En veinte años, sólo algunas separaciones, breves, rápidas, porque ni uno ni otro pueden sufrir la ausencia. Pero Pablo se hace viejo; ya no puede correr, como el rayo, de Oriente a Occidente; además, una y otra vez las cadenas le oprimen. En las iglesias de Asia las herejías aparecen, brotan las disensiones, intrigan los judaizantes. Tiene que poner allí un hombre de toda confianza, y se resigna a enviar a su discípulo. Timoteo fija su residencia en Éfeso, la metrópoli del mundo asiático, y desde allí se esfuerza en conservar y acrecentar la grande obra en que había colaborado con su maestro. El recuerdo del Apóstol le sostiene, y con el recuerdo, sus noticias y sus cartas. En el año 65 Pablo le escribe desde Macedonia una epístola, que es el manual del ministerio pastoral. Familiarmente, como cuando charlaban sentados en los bancos de los mesones, le va recordando los varios aspectos de su actividad evangélica: buen orden en las asambleas litúrgicas, deferencia respetuosa con los poderes romanos, sumo cuidado en la elección de los jefes de las comunidades, armonía, honradez y pureza en las familias cristianas, circunspección y firmeza para mantener la autoridad de una Iglesia «que es la asamblea del Dios vivo, la columna y firmamento de la verdad y la mirada mística donde se realiza el gran misterio de la piedad», y, sobre todo, mucha vigilancia frente a la charlatanería de los herejes y sus fábulas y sus genealogías interminables: locuras impertinentes, cuentos de viejas, doctrinas diabólicas, enseñadas por hipócritas, cuya conciencia está tiznada con los vicios, a pesar de su aparente austeridad, que los llevaba a condenar el matrimonio y el uso de la carne. Por la delicadeza de su estómago, y acaso también para evitar la vana ostentación de los impostores, el maestro ruega a su discípulo, con una afectuosa condescendencia, que use un poco de vino en sus comidas. Las prácticas externas valen poco; la piedad es lo que importa; la piedad, que es útil para todo.
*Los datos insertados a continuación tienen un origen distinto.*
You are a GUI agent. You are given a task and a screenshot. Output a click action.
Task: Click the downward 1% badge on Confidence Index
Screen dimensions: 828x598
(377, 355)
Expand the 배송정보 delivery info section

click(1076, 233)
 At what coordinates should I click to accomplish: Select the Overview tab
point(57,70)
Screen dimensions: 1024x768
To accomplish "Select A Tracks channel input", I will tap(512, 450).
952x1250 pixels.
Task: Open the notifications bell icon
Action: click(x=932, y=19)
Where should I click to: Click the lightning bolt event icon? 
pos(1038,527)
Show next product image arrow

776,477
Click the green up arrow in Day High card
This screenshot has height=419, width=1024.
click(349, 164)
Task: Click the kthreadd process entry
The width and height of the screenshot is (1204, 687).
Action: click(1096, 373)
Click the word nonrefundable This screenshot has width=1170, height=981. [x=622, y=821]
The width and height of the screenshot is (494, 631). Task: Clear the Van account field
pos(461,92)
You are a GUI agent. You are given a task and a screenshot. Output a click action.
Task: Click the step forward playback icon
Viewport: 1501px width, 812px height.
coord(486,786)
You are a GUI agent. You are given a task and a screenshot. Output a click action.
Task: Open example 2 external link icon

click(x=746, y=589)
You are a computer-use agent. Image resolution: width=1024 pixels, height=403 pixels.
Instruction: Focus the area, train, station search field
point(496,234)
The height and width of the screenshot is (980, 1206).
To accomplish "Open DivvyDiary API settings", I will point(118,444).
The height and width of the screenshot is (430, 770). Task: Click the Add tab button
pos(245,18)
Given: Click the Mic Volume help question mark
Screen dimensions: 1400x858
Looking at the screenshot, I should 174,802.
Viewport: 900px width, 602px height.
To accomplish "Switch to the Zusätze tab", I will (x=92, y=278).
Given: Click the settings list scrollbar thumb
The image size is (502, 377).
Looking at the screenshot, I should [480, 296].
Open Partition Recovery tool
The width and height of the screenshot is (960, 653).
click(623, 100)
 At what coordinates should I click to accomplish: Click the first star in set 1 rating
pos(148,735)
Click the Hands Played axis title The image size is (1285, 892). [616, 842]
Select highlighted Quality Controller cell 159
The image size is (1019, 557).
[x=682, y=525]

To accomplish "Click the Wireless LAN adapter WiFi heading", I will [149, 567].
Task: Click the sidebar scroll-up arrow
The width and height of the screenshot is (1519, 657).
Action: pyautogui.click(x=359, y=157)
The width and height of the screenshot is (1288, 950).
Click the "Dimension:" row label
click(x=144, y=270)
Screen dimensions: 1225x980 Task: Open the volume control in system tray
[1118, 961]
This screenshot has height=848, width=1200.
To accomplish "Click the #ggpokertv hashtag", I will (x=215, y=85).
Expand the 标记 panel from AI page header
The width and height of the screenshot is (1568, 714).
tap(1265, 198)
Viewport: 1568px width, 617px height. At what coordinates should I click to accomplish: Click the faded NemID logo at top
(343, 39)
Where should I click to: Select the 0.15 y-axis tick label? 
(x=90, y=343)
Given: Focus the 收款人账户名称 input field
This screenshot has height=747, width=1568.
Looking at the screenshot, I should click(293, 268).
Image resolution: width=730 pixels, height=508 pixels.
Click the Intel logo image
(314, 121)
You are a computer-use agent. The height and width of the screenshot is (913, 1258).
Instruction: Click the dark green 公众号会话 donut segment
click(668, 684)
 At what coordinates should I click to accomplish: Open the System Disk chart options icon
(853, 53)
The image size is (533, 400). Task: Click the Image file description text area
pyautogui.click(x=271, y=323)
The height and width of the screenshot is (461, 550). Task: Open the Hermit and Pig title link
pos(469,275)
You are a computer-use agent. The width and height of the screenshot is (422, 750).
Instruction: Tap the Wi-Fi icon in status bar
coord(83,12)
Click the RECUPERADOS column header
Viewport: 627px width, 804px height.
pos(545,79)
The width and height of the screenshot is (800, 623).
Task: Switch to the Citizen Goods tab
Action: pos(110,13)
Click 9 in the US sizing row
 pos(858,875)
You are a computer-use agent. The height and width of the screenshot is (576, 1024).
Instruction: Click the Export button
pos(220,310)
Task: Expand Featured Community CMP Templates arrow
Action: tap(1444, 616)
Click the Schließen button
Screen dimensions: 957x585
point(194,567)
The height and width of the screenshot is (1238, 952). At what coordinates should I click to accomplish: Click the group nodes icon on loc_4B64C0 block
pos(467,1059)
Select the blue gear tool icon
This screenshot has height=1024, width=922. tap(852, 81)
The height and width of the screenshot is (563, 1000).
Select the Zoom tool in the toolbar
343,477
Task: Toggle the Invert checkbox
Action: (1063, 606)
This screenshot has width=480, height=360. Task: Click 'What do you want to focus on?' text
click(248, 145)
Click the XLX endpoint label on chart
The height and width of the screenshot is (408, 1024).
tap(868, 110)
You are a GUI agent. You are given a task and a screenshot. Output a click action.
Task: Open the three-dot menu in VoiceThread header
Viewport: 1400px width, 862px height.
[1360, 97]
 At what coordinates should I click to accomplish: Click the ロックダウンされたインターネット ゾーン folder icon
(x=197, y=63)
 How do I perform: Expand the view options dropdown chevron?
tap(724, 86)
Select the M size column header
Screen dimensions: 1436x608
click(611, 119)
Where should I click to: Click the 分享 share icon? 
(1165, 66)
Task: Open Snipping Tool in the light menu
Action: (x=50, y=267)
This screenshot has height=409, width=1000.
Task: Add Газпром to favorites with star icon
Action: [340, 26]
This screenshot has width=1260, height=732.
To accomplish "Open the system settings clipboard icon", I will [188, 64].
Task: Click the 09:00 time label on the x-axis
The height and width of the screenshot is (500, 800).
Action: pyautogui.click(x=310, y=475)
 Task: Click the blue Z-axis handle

Dos años más tarde. Pablo está preso en Roma. Ya ha sufrido un interrogatorio y aguarda el segundo. Presiente su fin cercano, y sólo una cosa le duele: no tener junto a sí en los últimos momentos al más querido de sus discípulos. En este trance le escribe otra vez. Es una carta doliente y apremiante: «Mi corazón está triste; voy a terminar mi peregrinación; todos me abandonan, me siento aislado; ven a mi lado, pasa por Troade y tráeme la pénula, los libros y los pergaminos que dejé en casa de Cazpo; ven pronto, que esto se acaba.»
Aquí terminan las noticias auténticas del más ilustre de los discípulos de San Pablo. Eusebio de Cesarea cuenta que volvió y que murió mártir años después. Lo cierto es que fue a juntarse en el cielo con el que tanto le quiso en la tierra. Combatió el buen combate, fijo siempre su corazón «en el Dios que hace vivir todo lo que vive», y la mirada de su mente en la última recomendación de su maestro: ¡Oh Timoteo!, guarda el depósito que te he confiado.»